提取文本块儿的 5 种方法

Sat Jan 19, 2019

假设有一段文本, =begin code 和 =end code 把文本分割为一个一个的 section, 我想提取每一个 section 之间的内容。 Grammar 来拯救！

my $excerpt = q:to/END/;
Here's some unimportant text.
=begin code
This code block is what we're after.
We'll use 'ff' to get it.
=end code
More unimportant text.
=begin code
I want this line.
and this line as well.
HaHa
=end code
More unimport text.
=begin code
Let's to go home.
=end code
END

Grammar #

#use Grammar::Tracer;
#use Grammar::Debugger;

grammar ExtractSection {
    rule TOP      { ^ <section>+ %% <.comment> $      }
    token section { <line>+ % <.ws>                   }
    token line    { <?!before <comment>> \N+ \n       }  
    token comment { ['=begin code' | '=end code' ] \n }
    
}

class ExtractSectionAction {
    method TOP($/)      { make $/.values».ast }
    method section($/)  { make ~$/.trim       }
    method line($/)     { make ~$/.trim       }
    method comment($/)  { make Empty          }
}

my $em = ExtractSection.parse($excerpt, :actions(ExtractSectionAction)).ast;

for @$em -> $line {
    say $line;
    say '-' x 35;
}

输出：

Here's some unimportant text.
-----------------------------------
This code block is what we're after.
We'll use 'ff' to get it.
-----------------------------------
More unimportant text.
-----------------------------------
I want this line.
and this line as well.
HaHa
-----------------------------------
More unimport text.
-----------------------------------
Let's to go home.
-----------------------------------

但是这样会把不相关的行包含进来, Brad Gilbert 建议这样写:

#use Grammar::Tracer;
#use Grammar::Debugger;

grammar ExtractSection {
  token start   { ^^ '=begin code' \n          }
  token finish  { ^^ '=end code' \n            }
  token line    { ^^ \N+)> \n                  }
  token section { <start> ~ <finish> <line>+?  }
  token comment { ^^ \N+ \n                    }
  token TOP     { [<section> || <comment>]+    } 
}

class ExtractSectionAction {
    method TOP($/)     { make @<section>».ast.List }
    method section($/) { make ~«@<line>.List       }
    method line($/)    { make ~$/.trim             }
    method comment($/) { make Empty                }
}

my $em = ExtractSection.parse($excerpt, :actions(ExtractSectionAction)).ast;

for @$em -> $line {
    say $line.perl;
    say '-' x 35;
}

输出：

$("This code block is what we're after.", "We'll use 'ff' to get it.")
-----------------------------------
$("I want this line.", "and this line as well.", "HaHa")
-----------------------------------
$("Let's to go home.",)
-----------------------------------

这样就可以遍历每一个 section, 然后进行所需要操作了。

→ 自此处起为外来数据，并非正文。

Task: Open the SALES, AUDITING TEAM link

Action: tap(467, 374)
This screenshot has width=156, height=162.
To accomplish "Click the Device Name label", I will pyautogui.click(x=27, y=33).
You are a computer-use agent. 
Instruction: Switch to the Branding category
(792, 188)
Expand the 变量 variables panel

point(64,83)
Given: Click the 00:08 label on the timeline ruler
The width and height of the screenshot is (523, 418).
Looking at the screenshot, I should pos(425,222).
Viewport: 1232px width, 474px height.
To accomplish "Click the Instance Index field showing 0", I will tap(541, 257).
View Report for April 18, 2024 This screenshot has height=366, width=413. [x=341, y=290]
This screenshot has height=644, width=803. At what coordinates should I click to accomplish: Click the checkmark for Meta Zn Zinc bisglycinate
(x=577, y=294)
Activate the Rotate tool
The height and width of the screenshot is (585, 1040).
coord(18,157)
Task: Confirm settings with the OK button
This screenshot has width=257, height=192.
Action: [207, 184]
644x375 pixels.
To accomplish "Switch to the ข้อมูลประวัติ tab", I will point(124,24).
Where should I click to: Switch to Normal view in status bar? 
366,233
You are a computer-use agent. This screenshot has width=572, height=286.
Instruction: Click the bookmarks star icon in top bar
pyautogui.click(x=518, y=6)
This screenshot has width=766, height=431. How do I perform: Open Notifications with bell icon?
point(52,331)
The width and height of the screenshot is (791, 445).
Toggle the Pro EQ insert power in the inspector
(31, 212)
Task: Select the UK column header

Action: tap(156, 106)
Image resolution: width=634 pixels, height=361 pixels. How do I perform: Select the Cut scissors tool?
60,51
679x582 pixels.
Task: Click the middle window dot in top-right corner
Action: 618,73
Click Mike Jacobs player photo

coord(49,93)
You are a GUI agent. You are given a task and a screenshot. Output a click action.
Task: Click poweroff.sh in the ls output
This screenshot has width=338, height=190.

这个比较出彩的地方是使用了 ~。优秀！

rotor #

既然是结构化的文本，那么保存到数组里也是结构化的, 那可以使用 rotor 来做哦:

my @sections =
gather for $excerpt.lines -> $line {
    if $line ~~ /'=begin code'/ ff $line ~~ /'end code'/  {  
      take $line.trim;
    }
}


my @idx = # gather take the indices of every `=begin code` and `=end code`
gather for @sections.kv -> $k, $v {
    if $v ~~ /'=begin code'/ or $v ~~ /'end code'/ {
        take $k;
    }
}

my @r = # gather take the lines except every line of `=begin code` and `=end code`
gather for @sections.kv -> $k, $v {
    if $v !~~ /'=begin code' | '=end code'/  {
        take $v;
    }
}

my @counts = @idx.rotor(2)».minmax».elems »-» 2;
say @r.rotor(|@counts).perl;

输出：

(("This code block is what we're after.", "We'll use 'ff' to get it."), ("I want this line.", "and this line as well.", "HaHa"), ("Let's to go home.",)).Seq

也很优秀！

迭代 #

另一种方法是 reddit 上 copy 过来的, 使用了迭代器, 没看懂, 感觉也很优秀！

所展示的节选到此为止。